Solvabilité 2 est mis en place depuis le 1er janvier et la baisse des taux longs gouvernementaux (base du calcul pour l’actualisation des passifs), -0,45 % pour l’OAT, a des conséquences dramatiques pour les ratios de solvabilité au 31 mars des compagnies d’assurance ; l’impact, toute chose égale par ailleurs, est de l’ordre de 1,6 % de besoin en fonds propres supplémentaires (soit, par exemple passer de 7 à 8,6 % de besoin de fonds propres). Concrètement, les assureurs-vie, ne pouvant pas facilement augmenter leurs fonds propres, allègent encore plus leurs positions en actifs risqués consommateurs de SCR (Solvency Capital Requirement).

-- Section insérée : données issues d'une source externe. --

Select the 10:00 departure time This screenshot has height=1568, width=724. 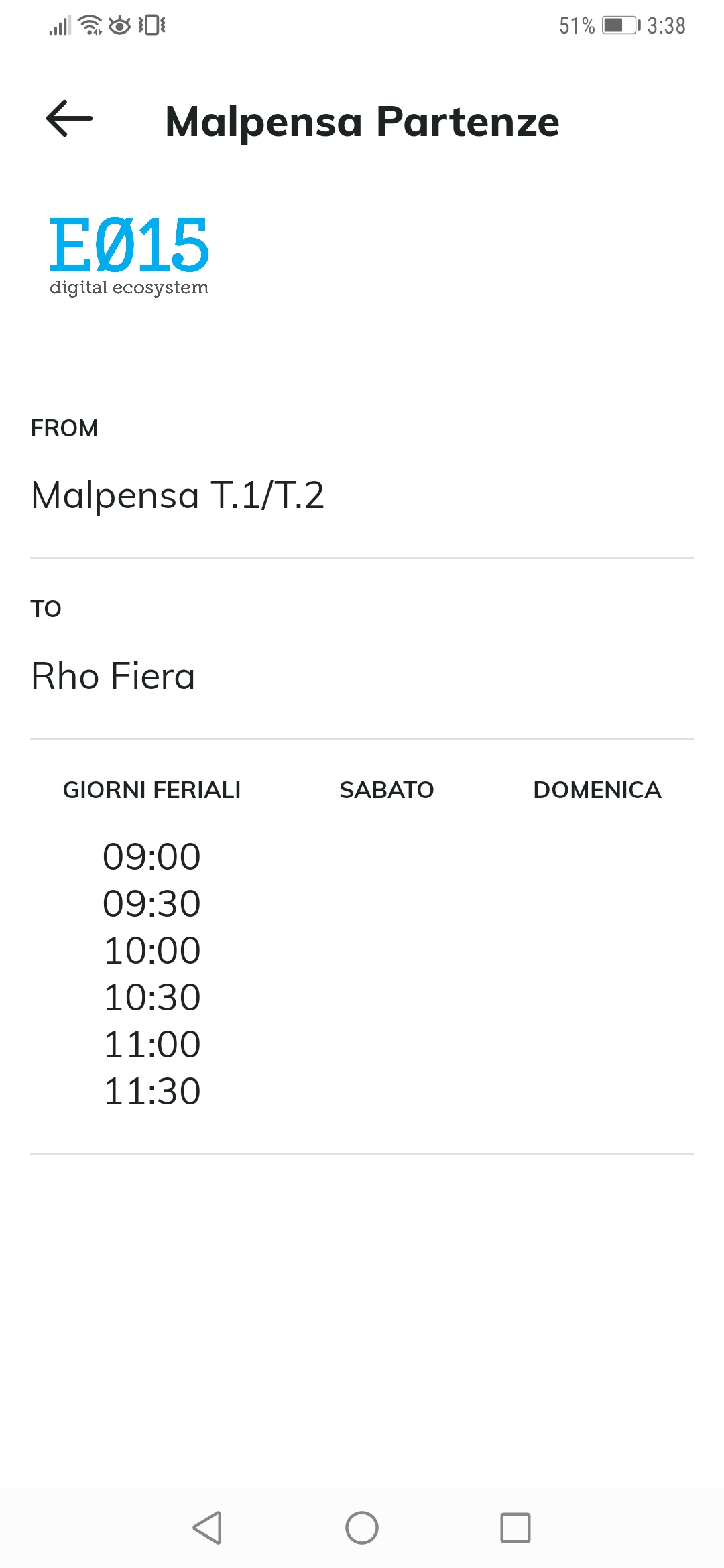coord(152,950)
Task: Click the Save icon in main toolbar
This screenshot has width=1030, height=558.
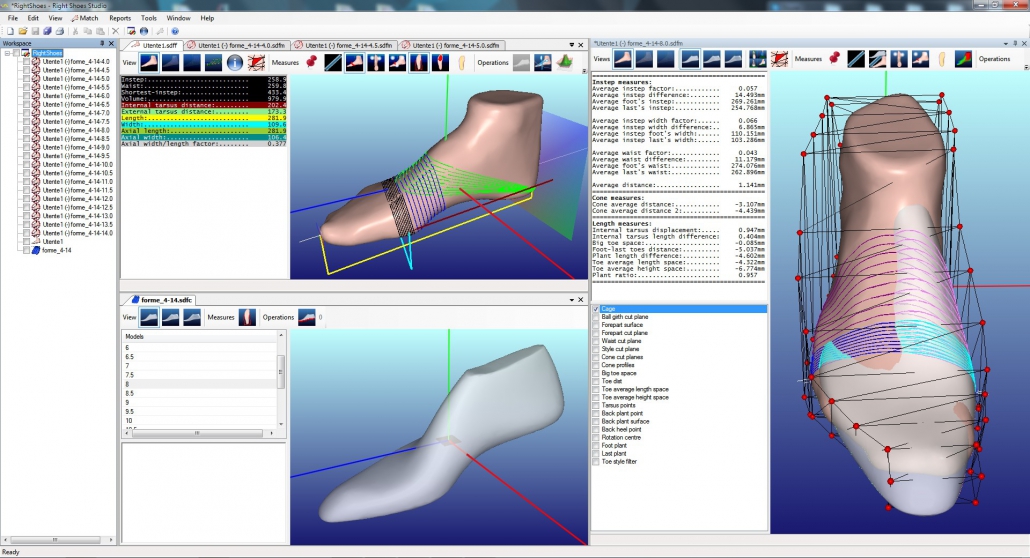Action: click(35, 31)
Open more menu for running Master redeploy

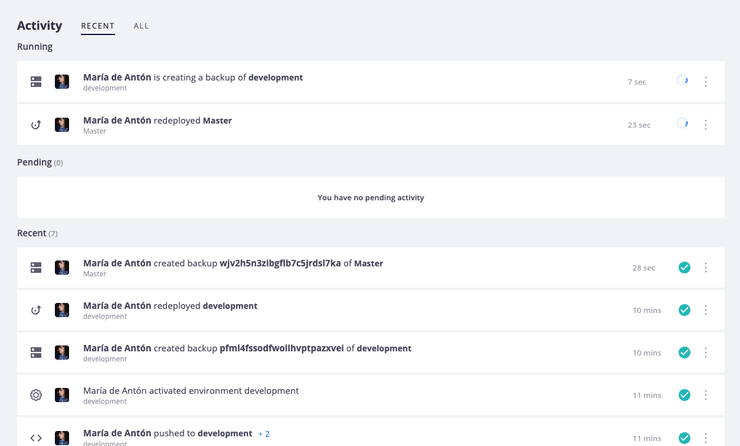(706, 125)
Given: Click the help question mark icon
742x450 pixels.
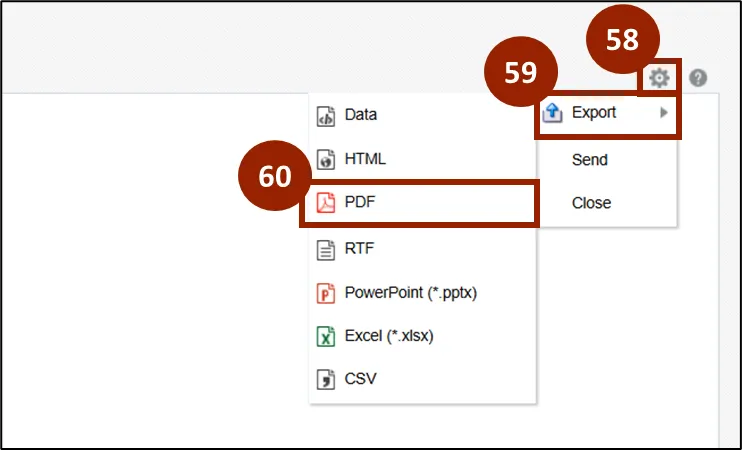Looking at the screenshot, I should [x=698, y=78].
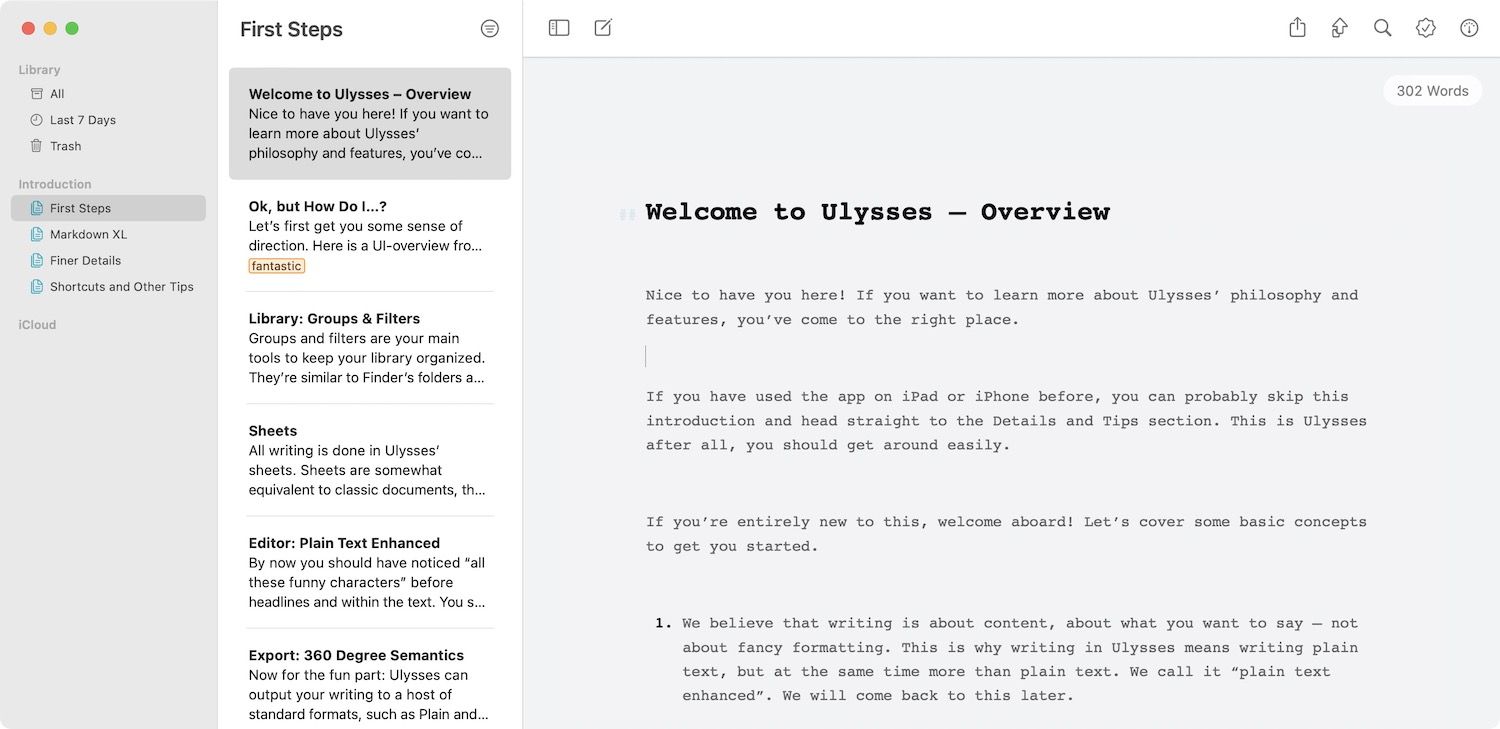This screenshot has width=1500, height=729.
Task: Open the info dashboard icon
Action: pos(1469,28)
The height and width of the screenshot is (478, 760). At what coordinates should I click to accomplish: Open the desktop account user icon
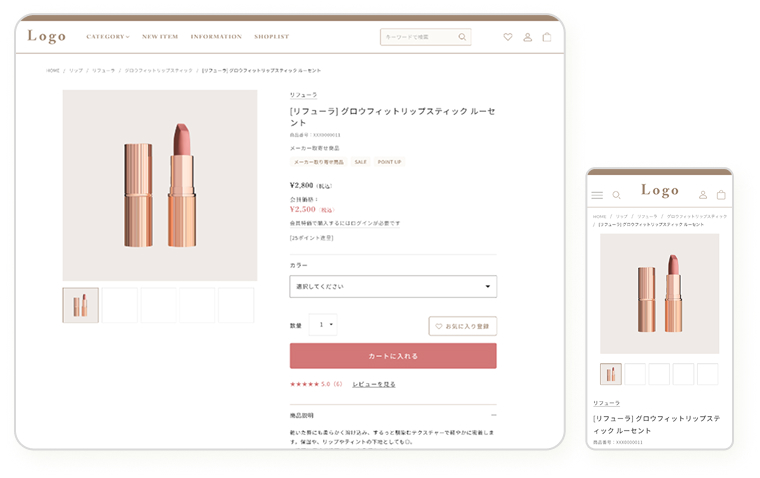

Côté banques, la position du régulateur n’est pas plus encourageante, les besoins de "bail in" supplémentaires pénalisent fortement les banques qui ont une activité de marché. Leur réponse est double : réduction supplémentaire de leurs activités pour compte propre et émission de dette subordonnée Tier One qui se traite sur des rendements de l’ordre de 10 %, l’excès de cash étant replacé à taux négatif auprès de la Banque Centrale Européenne.
Côté Fonds souverains la situation n’est pas meilleure entre une Chine qui ralentit et dont les réserves de devises se réduisent et les pays pétroliers qui subissent de plein fouet l’effondrement du prix de l’énergie fossile… ils n’investissent plus, voire ils désinvestissent.
Après un monde bi-polaire (USA, URSS), multipolaire, le monde est devenu apolaire, que ce soit sur le plan politique ou sur le plan économique et financier. Le centre est partout et la circonférence est nulle part comme dirait Blaise Pascal.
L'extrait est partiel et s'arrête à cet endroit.